[RECORDS PROVIDED start]

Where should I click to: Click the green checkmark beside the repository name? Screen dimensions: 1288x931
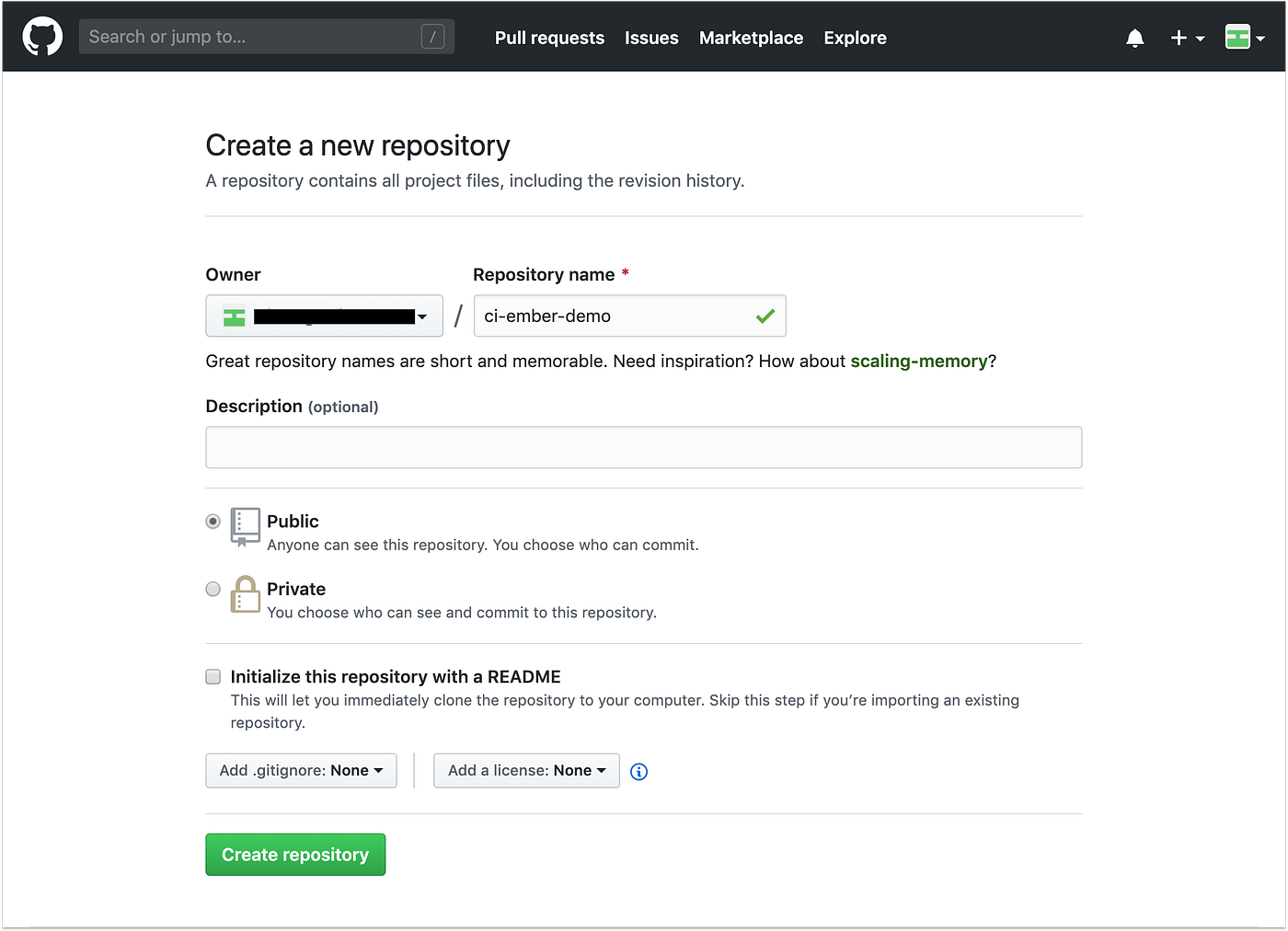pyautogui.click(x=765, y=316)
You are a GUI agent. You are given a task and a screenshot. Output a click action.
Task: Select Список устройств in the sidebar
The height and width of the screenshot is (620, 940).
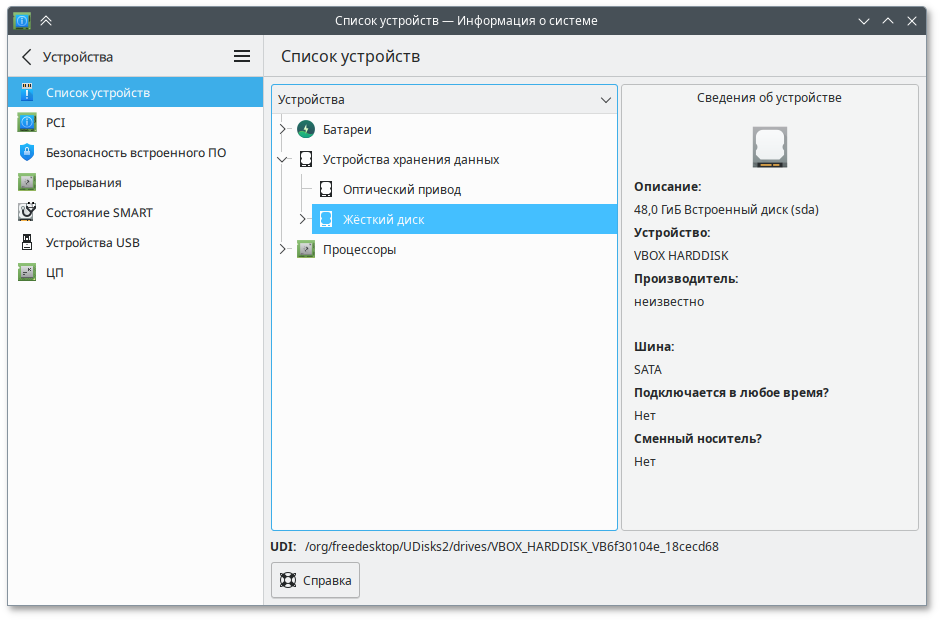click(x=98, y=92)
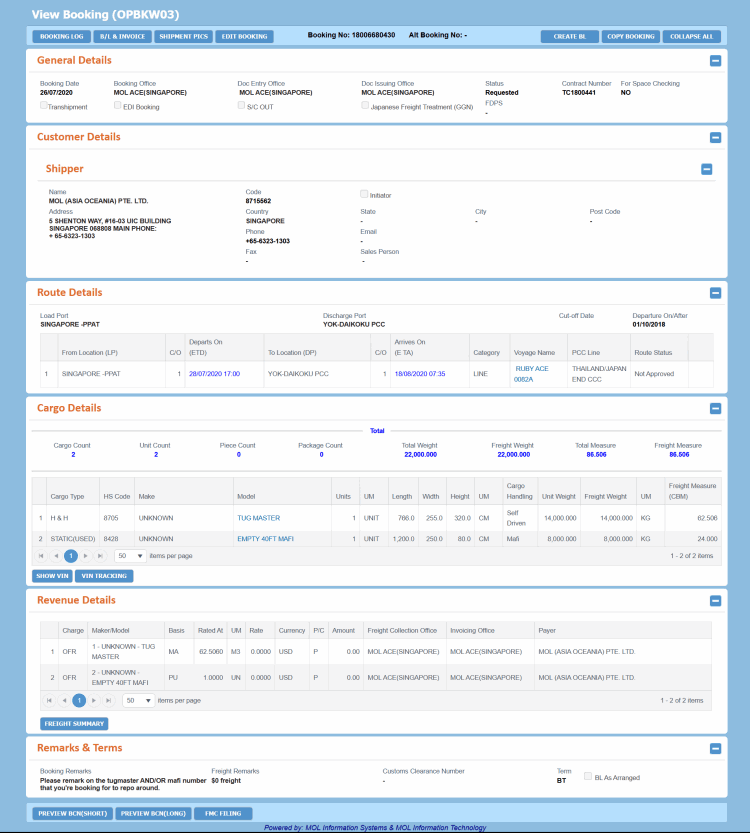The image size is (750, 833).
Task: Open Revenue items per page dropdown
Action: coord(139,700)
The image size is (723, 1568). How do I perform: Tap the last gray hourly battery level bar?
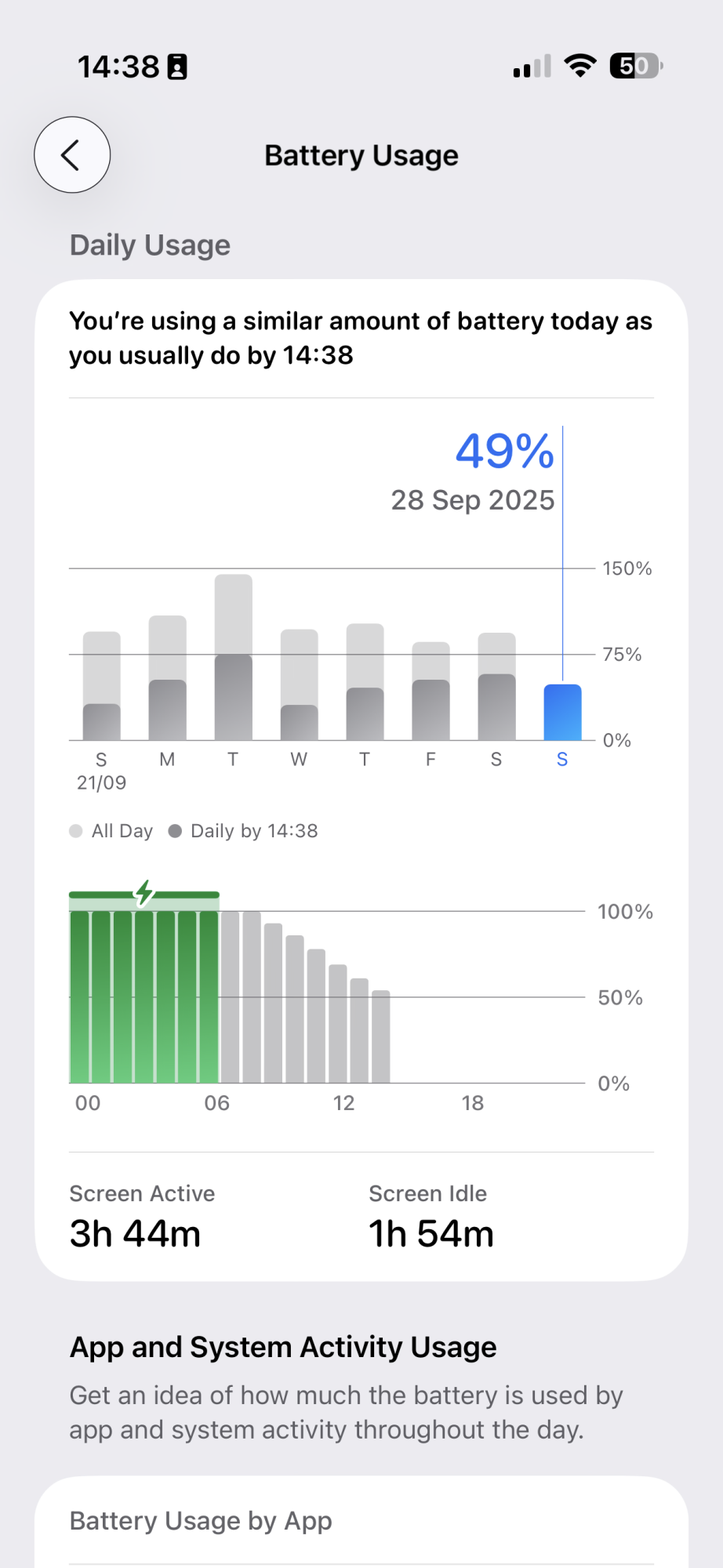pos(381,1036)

[RECORDS PROVIDED end]

● WHAT NEEDS TO BE DONE
Give every line of the entries above as a JSON list of strings, one string per line, with blank lines omitted and the pictures left out.

● EXPECTED ANSWER
[
  "Where should I click to: Click the green checkmark beside the repository name? Screen dimensions: 1288x931",
  "pyautogui.click(x=765, y=316)",
  "You are a GUI agent. You are given a task and a screenshot. Output a click action.",
  "Task: Select Список устройств in the sidebar",
  "The height and width of the screenshot is (620, 940).",
  "click(x=98, y=92)",
  "The image size is (750, 833).",
  "Task: Open Revenue items per page dropdown",
  "Action: coord(139,700)",
  "The image size is (723, 1568). How do I perform: Tap the last gray hourly battery level bar?",
  "pos(381,1036)"
]